YOUR TASK:
Using the records below, output the stretch that opens with the line containing "Viewport: 115px width, 146px height." and closes with the line containing "Given: Click the", exactly and including both lines, with nothing more.

[Pixel coordinate grounding data]
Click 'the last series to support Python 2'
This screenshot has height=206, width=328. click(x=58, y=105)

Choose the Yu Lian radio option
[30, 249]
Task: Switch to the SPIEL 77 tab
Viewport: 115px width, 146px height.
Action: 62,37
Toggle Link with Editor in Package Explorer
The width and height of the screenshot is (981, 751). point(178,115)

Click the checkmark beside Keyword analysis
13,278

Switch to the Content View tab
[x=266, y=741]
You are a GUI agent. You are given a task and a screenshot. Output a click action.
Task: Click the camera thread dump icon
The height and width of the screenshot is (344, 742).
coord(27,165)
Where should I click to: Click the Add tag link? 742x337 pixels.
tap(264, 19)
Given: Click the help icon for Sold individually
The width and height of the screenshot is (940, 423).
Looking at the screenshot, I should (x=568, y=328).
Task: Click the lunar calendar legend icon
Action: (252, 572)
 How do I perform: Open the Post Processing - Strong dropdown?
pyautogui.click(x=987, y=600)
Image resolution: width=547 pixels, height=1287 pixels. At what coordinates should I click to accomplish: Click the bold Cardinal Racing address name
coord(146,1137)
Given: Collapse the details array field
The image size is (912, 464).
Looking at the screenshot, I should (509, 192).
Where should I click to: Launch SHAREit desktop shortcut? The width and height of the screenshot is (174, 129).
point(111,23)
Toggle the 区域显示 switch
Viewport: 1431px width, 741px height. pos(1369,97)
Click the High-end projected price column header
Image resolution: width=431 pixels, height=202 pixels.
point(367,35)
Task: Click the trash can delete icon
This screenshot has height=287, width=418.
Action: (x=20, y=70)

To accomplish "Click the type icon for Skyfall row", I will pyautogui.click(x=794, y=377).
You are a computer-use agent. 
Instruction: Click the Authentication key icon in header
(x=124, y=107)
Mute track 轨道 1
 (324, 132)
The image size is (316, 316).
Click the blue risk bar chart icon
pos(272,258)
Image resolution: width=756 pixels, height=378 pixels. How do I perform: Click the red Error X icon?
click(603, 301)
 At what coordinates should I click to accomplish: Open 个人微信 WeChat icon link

TASK ANSWER:
Viewport: 115px width, 146px height.
Action: 62,37
Toggle Link with Editor in Package Explorer
The width and height of the screenshot is (981, 751). point(178,115)

Click the checkmark beside Keyword analysis
13,278

Switch to the Content View tab
[x=266, y=741]
You are a GUI agent. You are given a task and a screenshot. Output a click action.
Task: Click the camera thread dump icon
The height and width of the screenshot is (344, 742).
coord(27,165)
Where should I click to: Click the Add tag link? 742x337 pixels.
tap(264, 19)
Given: Click the help icon for Sold individually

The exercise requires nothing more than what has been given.